Despite their ‘loner’ reputation, some sharks form social groups with bonds that can last for years
A new study of 41 grey reef sharks shows that they hunt with the same group for years but are more ‘associates’ rather than friends, according to new research by scientists in Hawaii.
They are not friends in the sense of having any emotional bond with each other. Instead, the researchers prefer to say the sharks who group together are ‘associates’Yannis Papastamatiou, director of the Predator Ecology and Conservation Lab at Florida International University
Tracking tags and cameras strapped to the sharks’ fins show them hanging out with the same group of peers every day. They spend their days together on coral reefs, and then swim out to the open ocean at night to hunt.
This suggests that the animals can not only recognise each other, but also choose to keep in touch.
To track the sharks’ daily routines, the researchers caught 41 sharks near Palmyra Atoll, an island in the central Pacific surrounded by coral reefs. Each shark was outfitted with a small location transmitter, which sent an identifiable signal if a shark approached one of the 65 receivers scattered strategically around the reef.
The researchers also attached cameras to two of the sharks and they found that some of the sharks maintained a stable social group for the entire four-year duration of the study. The groups ranged from just a couple sharks to larger crews of 20. (A group of sharks is called a shiver, by the way.)
I like to talk about their ‘secret social lives’ not because they want it to be a secret, but because only recently have we developed the tools to start seeing and understanding their social livesYannis Papastamatiou, director of the Predator Ecology and Conservation Lab at Florida International University
Each night, the sharks swam into the open ocean to hunt, away from the receivers that tracked their locations. Then, the sharks returned each morning, and the size of their group grew as they congregated at the reef until they dispersed again the next night.
The researchers suspect that by spending their time in groups, the sharks are improving their chances of a successful hunt.

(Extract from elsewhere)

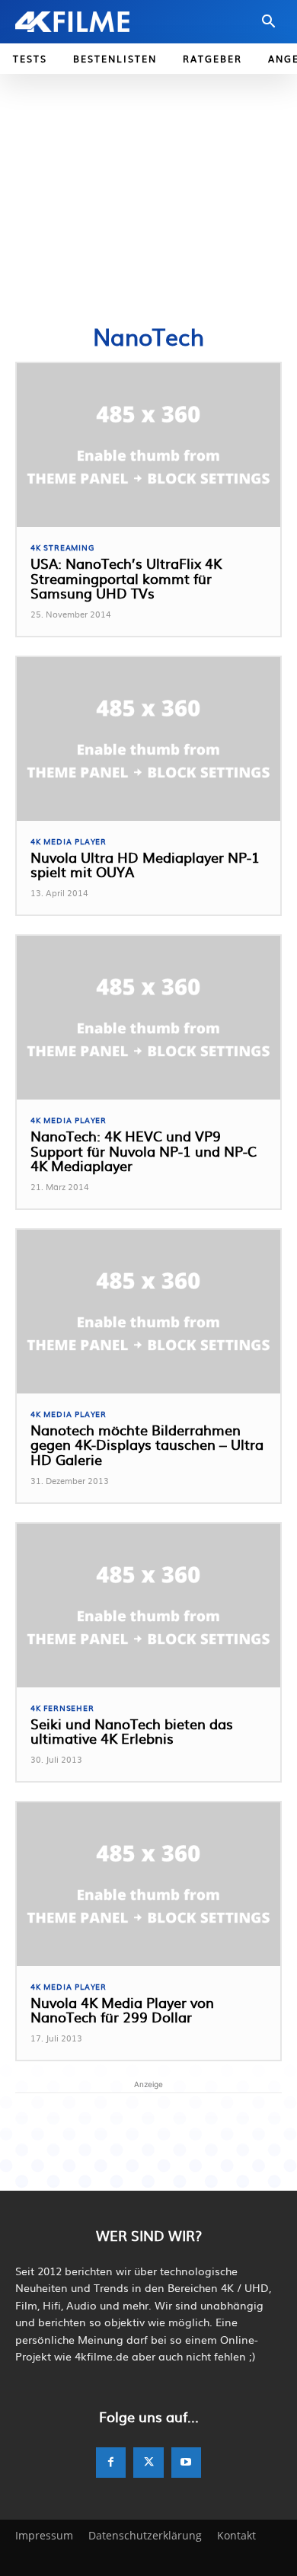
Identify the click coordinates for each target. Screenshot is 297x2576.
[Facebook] (111, 2463)
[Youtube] (186, 2463)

The sharks strategy might look something like this: “If we hang out together and I see something, then you can come and try and take advantage of that,” Says Papastamatiou. “And alternatively, if you see something, then I can try and take advantage of that.”

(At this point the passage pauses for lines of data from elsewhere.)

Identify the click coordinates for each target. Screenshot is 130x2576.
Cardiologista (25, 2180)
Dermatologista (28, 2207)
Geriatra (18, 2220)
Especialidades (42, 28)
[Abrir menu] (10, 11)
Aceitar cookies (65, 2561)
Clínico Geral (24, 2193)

The sharks didn’t show signs of actively cooperating. But if one shark misses its target, another shark could have a better chance of eating if it followed the first shark to its prey. Even if a shark loses its meal to one of its associates, it would be able to follow along and get another chance at dinner later in the night.
Grey reef sharks aren’t the first shark shown to have a social side but other species, like the hammerhead shark, prefer to be alone.